Tartışılan nesneler mi yoksa nesnelerin zihindeki karşılığı olan kavramlar mıdır? Gerçek ya da doğru denilen kabuller, hangi ölçüm aracıyla belirlenmektedir? Doğruluğun ölçüsünü kim ya da ne belirlemektedir? Bireysel olarak ya da toplumsal yönden sormaktan kurtulamadığımız ve zihnimizi kemiren bu ve benzeri sorular hep bizleri tedirgin ve ürkek bir şekilde çıkacağımız bir yolculuğa sürükleyecektir.


Bu anormal ruh halinden kurtulmak için imdadımıza tartışılmayan toplumun genel kabulleri çıkar. Kurtulduk; düşünmeye, analiz etmeye, sorgulamaya gerek yok deriz. Çünkü adımıza her şey düşünülmüş ve tartışılmayacak kadar kesin olan doğrulara ulaşılmıştır.(!) O andan itibaren derin bir nefes alırız. Ancak fıtratı gereği zihin sorgulamadan duramaz. Allah’ın kelamında yüzlerce ayet hep sorgulamaya, düşünmeye, ibret almaya insanları sevk eder. Kısa süreli olan ve bizi rahatlatan bu sevinç süreci zihnin çalışmasıyla bizi tekrar kötümser bir çatışma haliyle baş başa bırakır.

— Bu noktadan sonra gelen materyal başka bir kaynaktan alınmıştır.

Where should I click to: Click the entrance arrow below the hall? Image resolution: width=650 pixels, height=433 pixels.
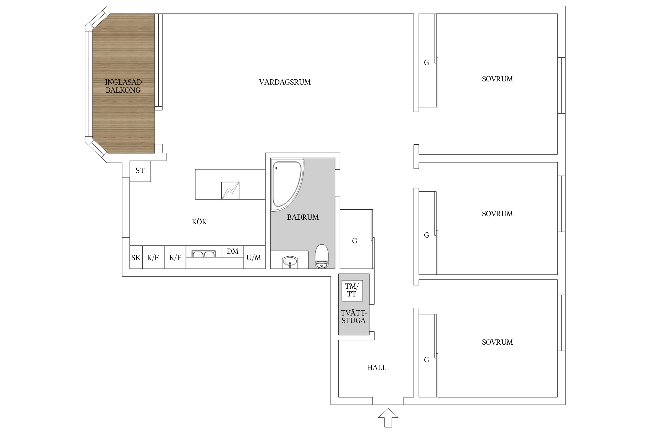click(388, 418)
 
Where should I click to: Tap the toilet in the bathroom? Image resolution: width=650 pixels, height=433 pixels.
click(322, 256)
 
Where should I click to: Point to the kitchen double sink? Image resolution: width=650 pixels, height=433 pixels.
click(204, 254)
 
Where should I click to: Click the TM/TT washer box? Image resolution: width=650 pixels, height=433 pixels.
click(352, 290)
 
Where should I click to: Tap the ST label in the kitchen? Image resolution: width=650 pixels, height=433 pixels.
click(140, 171)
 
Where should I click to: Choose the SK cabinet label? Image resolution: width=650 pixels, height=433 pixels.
click(136, 257)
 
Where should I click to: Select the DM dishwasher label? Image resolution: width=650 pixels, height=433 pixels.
click(233, 251)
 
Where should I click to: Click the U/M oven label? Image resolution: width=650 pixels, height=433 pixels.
click(254, 257)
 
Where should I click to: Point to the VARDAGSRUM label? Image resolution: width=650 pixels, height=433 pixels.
click(285, 82)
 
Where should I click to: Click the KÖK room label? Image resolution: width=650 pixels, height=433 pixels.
click(199, 221)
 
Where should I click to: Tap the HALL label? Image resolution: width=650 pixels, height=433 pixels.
click(376, 367)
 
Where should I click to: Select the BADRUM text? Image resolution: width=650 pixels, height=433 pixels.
click(303, 217)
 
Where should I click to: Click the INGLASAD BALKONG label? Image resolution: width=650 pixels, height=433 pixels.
click(123, 86)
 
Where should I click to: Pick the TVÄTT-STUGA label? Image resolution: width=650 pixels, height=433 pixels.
click(354, 317)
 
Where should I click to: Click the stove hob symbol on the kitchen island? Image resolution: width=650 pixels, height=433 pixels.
click(230, 191)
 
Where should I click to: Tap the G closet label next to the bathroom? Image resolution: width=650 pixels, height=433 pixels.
click(355, 241)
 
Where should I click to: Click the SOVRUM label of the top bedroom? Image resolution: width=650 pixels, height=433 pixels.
click(497, 79)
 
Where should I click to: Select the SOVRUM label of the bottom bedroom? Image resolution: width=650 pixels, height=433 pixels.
click(497, 342)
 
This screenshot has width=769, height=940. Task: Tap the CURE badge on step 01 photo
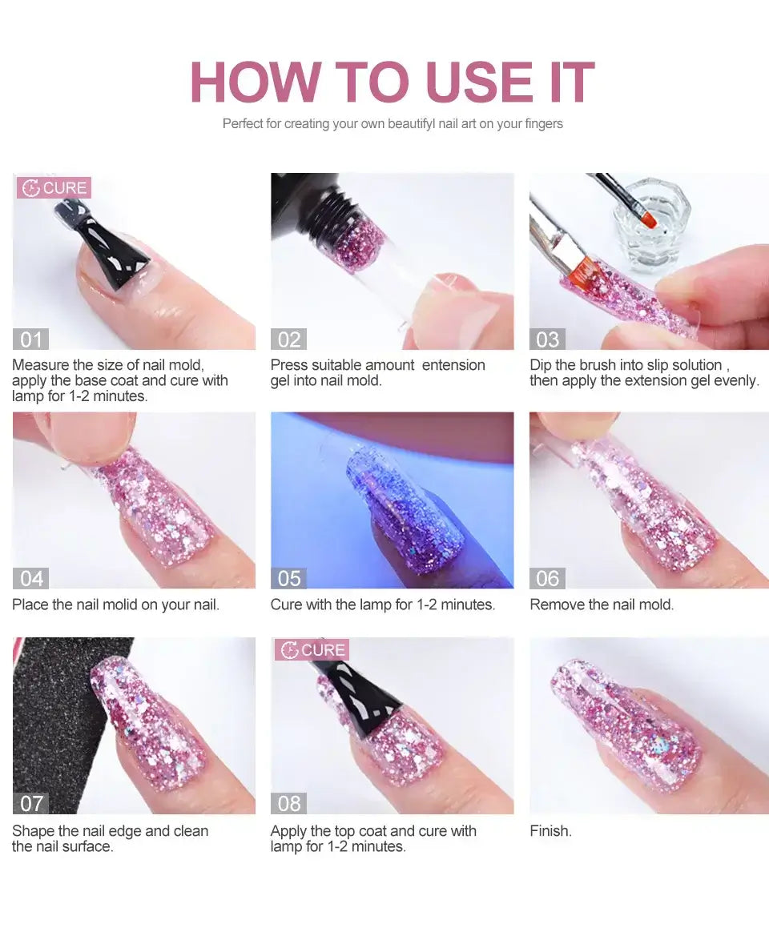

Birey bu durum karşısında hep bir ikilem ile karşı karşıyadır. Ya düşünmekten vazgeçerek sıradanlaşacak ya da kendisini rahatsız eden bu durumu kabullenecektir. Birinci yol, çok rahat ve tercih nedenidir. Onda ikbal, mutluluk, şöhret, statü velhasıl insanı mutlu edecek her şey vardır. Bu durumda birey evinde, işinde, arkadaş çevresinde hep mutludur. Toplumsal eğilim de bireyi bu yöne teşvik etmektedir.


İkinci yolun ise böyle bir vaadi yoktur. O; zorlukları, yalnızlığı, sorumluluğu, özgürlüğü ile varoluş gayesine bireyi zorlamaktadır. Yapılacak tercih belki de en zor kararlardandır: İradeye uyma ya da iradeyi yok sayma… Farklı bir değişle söylersek; insan olma ya da olamama gibi…


Bunlardan hareketle “Ergenekon”u genel kabul mü yoksa sorgulanması gereken bir vaka mı olarak düşüneceğiz? Yeni ortaya çıkan “muhafazakâr seçkin” grubun söylemlerini sorgulayacak mıyız yoksa genel kabuller arasında mı kabul edeceğiz? Bunların kendi kaynaklarından bize sundukları bilgilerin doğruluk değerini kritize edecek miyiz? Bu sorulara vereceğimiz cevaplar sadece önümüzdeki dönemi değil bizim birey olarak da varlığımızı ilgilendirmektedir.